CONSIGNE DE TRAVAIL: Résumez en trois phrases l'extrait consacré au reclassement et à l'inaptitude du salarié.

EXTRAIT DU DOCUMENT:
Il convient, par ailleurs, de ne pas confondre la dispense pour l’employeur d’avoir à informer le salarié des raisons s’opposant à son reclassement, de l’obligation pesant sur l’employeur d’épuiser toutes les possibilités de reclassement. Si d’autres postes peuvent être proposés au salarié au titre de son reclassement, ils devront être soumis au salarié, faute de quoi le licenciement pourrait être jugé sans cause réelle et sérieuse.
- Les mesures d’aménagement préconisées par le médecin du travail entrainant une modification du contrat de travail n’impliquent pas, du seul fait de cette modification, la formulation d’un avis d’inaptitude (Cass. Soc. 24/03/2021 n °19-16558, à paraitre au Bulletin).
Dans cet arrêt, la Cour de cassation rappelle la nécessité de ne pas confondre avis d’inaptitude et avis d’aptitude avec réserves. Ce n’est pas parce que l’avis d’aptitude est assorti de réserves impliquant une modification du contrat de travail (en l’espèce, passage d’un horaire de nuit à un horaire de jour) que l’employeur peut considérer que cet avis constitue un avis d’inaptitude. Si l’employeur n’est pas d’accord avec l’avis émis, il lui appartient de le contester selon la procédure prévue par le Code du travail, mais il ne peut en aucun cas procéder à un licenciement fondé sur l’avis d’aptitude avec réserves.
- Le recours contre l’avis d’inaptitude formé par l’employeur devant le Conseil de prud’hommes doit porter sur l’avis du médecin du travail (avis de la Cour de Cassation du 17/03/2021 n° 21-70002, à paraitre au Bulletin).
La question ayant donné lieu audit avis était la suivante : le Conseil des prud’hommes statuant selon la procédure prévue à l’article L. 4624-7 du Code du travail dans sa dernière rédaction, est-il compétent pour connaitre de l’irrespect, par le médecin du travail, des procédures et diligences prescrites par la loi et le règlement, notamment celles issues des articles L. 4624-4 et R. 4624-42 du même Code ?

DONNÉES FOURNIES:
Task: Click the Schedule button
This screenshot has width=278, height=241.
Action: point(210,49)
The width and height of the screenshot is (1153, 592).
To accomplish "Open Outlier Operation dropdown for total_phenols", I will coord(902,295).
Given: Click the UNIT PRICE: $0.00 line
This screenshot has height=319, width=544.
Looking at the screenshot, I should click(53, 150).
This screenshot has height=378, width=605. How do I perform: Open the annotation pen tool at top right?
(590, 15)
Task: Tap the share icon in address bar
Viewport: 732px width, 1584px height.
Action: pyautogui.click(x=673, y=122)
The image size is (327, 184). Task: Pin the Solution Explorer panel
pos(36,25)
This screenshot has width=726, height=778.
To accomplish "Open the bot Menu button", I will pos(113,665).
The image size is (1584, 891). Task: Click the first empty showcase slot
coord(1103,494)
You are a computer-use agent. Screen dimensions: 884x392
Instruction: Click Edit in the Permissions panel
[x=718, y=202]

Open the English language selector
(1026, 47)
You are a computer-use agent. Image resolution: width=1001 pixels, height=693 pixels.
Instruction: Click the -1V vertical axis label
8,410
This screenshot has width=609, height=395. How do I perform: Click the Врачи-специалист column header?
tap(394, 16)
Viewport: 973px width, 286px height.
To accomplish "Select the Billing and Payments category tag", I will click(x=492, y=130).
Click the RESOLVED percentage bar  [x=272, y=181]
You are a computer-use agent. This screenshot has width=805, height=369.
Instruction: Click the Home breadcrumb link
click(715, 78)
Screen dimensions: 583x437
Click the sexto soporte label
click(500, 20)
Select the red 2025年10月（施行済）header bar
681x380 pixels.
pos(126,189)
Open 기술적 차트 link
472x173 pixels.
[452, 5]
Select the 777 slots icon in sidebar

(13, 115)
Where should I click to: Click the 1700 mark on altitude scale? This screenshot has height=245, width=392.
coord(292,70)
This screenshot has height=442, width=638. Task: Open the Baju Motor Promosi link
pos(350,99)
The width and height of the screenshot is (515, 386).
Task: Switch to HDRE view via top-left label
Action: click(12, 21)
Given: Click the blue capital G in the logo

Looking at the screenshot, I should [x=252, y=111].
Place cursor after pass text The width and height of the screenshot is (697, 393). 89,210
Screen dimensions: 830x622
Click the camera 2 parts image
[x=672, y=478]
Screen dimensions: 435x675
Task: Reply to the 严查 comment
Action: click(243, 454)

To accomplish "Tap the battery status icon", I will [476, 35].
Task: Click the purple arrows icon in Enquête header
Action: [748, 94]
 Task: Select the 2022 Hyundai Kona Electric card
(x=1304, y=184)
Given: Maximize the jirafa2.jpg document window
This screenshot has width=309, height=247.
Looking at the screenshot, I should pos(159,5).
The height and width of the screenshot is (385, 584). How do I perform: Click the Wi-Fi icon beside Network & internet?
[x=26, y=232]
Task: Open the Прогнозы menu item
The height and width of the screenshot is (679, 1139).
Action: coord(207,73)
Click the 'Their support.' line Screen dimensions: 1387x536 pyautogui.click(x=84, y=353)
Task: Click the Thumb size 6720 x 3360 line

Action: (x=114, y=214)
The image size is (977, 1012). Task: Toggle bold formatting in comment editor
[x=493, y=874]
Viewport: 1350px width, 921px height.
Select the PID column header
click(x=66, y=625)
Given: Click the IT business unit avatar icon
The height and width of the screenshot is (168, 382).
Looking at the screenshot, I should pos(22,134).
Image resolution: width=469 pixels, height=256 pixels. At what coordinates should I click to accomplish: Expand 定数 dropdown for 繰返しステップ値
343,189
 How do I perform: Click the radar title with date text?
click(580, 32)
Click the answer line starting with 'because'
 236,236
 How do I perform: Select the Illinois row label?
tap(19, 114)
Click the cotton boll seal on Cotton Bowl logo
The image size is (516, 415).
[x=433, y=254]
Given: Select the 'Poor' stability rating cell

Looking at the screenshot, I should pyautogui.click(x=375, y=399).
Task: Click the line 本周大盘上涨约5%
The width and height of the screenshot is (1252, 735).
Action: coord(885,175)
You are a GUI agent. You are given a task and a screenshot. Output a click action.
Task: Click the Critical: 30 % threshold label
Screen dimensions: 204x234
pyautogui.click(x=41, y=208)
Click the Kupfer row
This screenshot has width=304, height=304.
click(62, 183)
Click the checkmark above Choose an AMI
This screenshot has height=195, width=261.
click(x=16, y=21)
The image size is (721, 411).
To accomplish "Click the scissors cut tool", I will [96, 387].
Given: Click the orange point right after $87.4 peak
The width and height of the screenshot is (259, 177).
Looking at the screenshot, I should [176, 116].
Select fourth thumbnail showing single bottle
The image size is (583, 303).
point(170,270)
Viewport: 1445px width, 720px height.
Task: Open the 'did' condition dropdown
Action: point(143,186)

RÉPONSE ATTENDUE: L'employeur doit soumettre au salarié tous les autres postes de reclassement qui peuvent lui être proposés, faute de quoi le licenciement pourrait être jugé sans cause réelle et sérieuse. Selon la Cour de cassation, un avis d'aptitude assorti de réserves impliquant une modification du contrat de travail ne constitue pas un avis d'inaptitude, et l'employeur qui le conteste doit suivre la procédure prévue par le Code du travail sans jamais pouvoir licencier sur ce fondement. Le recours formé par l'employeur contre l'avis d'inaptitude devant le Conseil de prud'hommes doit porter sur l'avis du médecin du travail.